Senate Doesn’t Reconvene Until Monday Afternoon, Hours Before Deadline
(WSJ) WASHINGTON—The nation braced for a partial shutdown of the federal government, as time for Congress to pass a budget before a Monday midnight deadline grew perilously short and lawmakers gave no signs Sunday they were moving toward a resolution.
Leaders of both parties said they wanted to avoid the first federal closure since 1996, but their public appearances seemed aimed more at affixing blame for the impasse.
House Speaker John Boehner (R., Ohio) urged Senate leaders to pass legislation that the Republican-controlled House had approved early Sunday morning, which would fund the government through mid-December. But that prospect was remote, as the House legislation included a one-year delay of the new federal health law that Democrats have vowed to reject, as well as a repeal of the new law’s tax on medical devices.
Democrats say Mr. Boehner himself could end the stalemate quickly by asking the House to pass the Senate plan for extending federal funding, which includes no provisions aimed at the health law.

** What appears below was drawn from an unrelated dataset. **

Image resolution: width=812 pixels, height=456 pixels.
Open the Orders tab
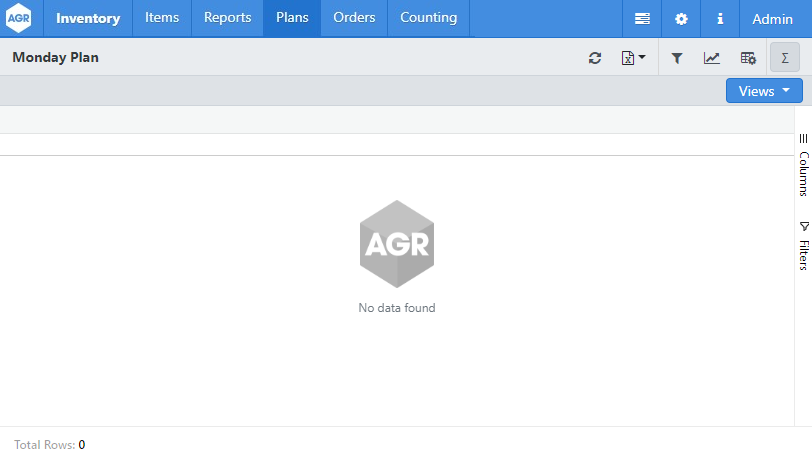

Such a move would anger conservatives in Mr. Boehner’s ranks and likely materialize only at the last minute, after keeping up the fight against the health law to the end. But it would bring relief to the many Republicans who fear that the public would hand their party the largest share of blame for a shutdown.
The tense maneuvering surrounded a bill that otherwise might be uncontroversial: an extension of current funding for the government for the early months of the new fiscal year, which begins Tuesday. But a determined faction of conservative Republicans has argued that the deadline gives the party its best opportunity for derailing the new health law before one of its central elements, health-insurance marketplaces for individuals, are launched Tuesday.
Some Republicans held out hope that the prospect of a government shutdown would pressure Senate Democrats to make even a symbolic concession to their demand for changes in the Affordable Care Act, perhaps by agreeing to the repeal of the medical-device tax intended to help fund the law.